Will the Migrant Caravan Stay in Mexico? As Turmoil Brews in Tijuana, up to 10,000 Jobs Will Be Offered to Central Americans

Tensions have run high as hundreds of Central American migrants reached the Tijuana-San Diego border on Thursday night. Local residents hurled rocks at the migrant caravan as they sang their national anthem, with some of them screaming, "Get out, Honduran, we don't want you here," according to local press.

Tijuana Mayor Juan Manuel Gastelúm said he will be holding a public hearing should residents want to welcome more migrants. "Tijuana is a city of migrants, but we don't want them in this fashion," he told Mexican broadcaster Milenio Televisión. "It was different with Haitians because they had papers, and I'm going to excuse myself for what I'm about to say, but human rights are meant for law-abiding humans," he said.

But while the mayor pointed out that migrants arrived "with an aggressive plan, with chants and defying authorities," Mexican business owners agreed to offer them between 7,000 and 10,000 job openings. Interior Minister Alfonso Navarrete announced Thursday that job fairs will be open to Central American migrants who wish to legalize their status in Mexico.

"Today there are between 7,000 and 10,000 jobs for Mexicans and Central Americans," Juan Pablo Castañon, director of Mexico's Business Coordinating Council, told Mexican website El Economista, based on a census his organization conducted in the northern and western parts of the country where rural and textile jobs are on the rise.

Temporary jobs will be offered in Guadalajara, Mexico's second-largest city, and other locations along the migrant route in the next few days, El Economista added.

Before reaching the Guatemala-Mexico border, a group of Hondurans told Mexican newspaper Excelsior in October, "If we find jobs in Mexico where we can find stability and help our families, we stay. Our mission is to find refuge in Mexico because we can't affect the people of Mexico." Some of them fled Honduras because of insecurity, poverty and low-paying jobs.

About 7,000 migrants made their way through Mexico by late October, according to government estimates. A day before midterm elections, the caravan made a stop in Mexico City to wait for thousands more in two more caravans in the southern part of the country, The Wall Street Journal said.
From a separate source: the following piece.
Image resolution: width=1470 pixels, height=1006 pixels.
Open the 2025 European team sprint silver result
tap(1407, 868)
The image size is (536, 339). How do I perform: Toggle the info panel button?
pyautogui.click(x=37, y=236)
In response, President Donald Trump threatened to deploy nearly 15,000 service members ahead of the migrants' arrival, but a top Pentagon official said the number of active-duty personnel "pretty much peaked" at 5,800 troops as of Thursday, The Hill reported.
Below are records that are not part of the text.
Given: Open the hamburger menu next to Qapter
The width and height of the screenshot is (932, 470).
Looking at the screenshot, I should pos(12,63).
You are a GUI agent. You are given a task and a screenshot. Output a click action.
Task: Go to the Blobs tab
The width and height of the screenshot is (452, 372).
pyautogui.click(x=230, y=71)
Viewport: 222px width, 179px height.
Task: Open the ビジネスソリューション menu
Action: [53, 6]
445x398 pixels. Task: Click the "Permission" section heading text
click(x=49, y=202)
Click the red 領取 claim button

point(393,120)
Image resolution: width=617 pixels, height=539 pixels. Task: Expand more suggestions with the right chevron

Central American migrants moving in a caravan toward the United States descend from a truck to be taken to a shelter, in the outskirts of Zapotlanejo, Jalisco, Mexico, on November 11. Mexico is willing to offer thousands of new jobs to those willing to stay in the country legally. ULISES RUIZ/AFP/Getty Images

Last month, President Enrique Peña Nieto launched the program "This is your House"— which included temporary employment, education and health care— to those migrants in the states of Chiapas and Oaxaca. However, only 3,000 applied to stay in Mexico while the rest of the caravan chose to move across the country, hoping to reach the U.S.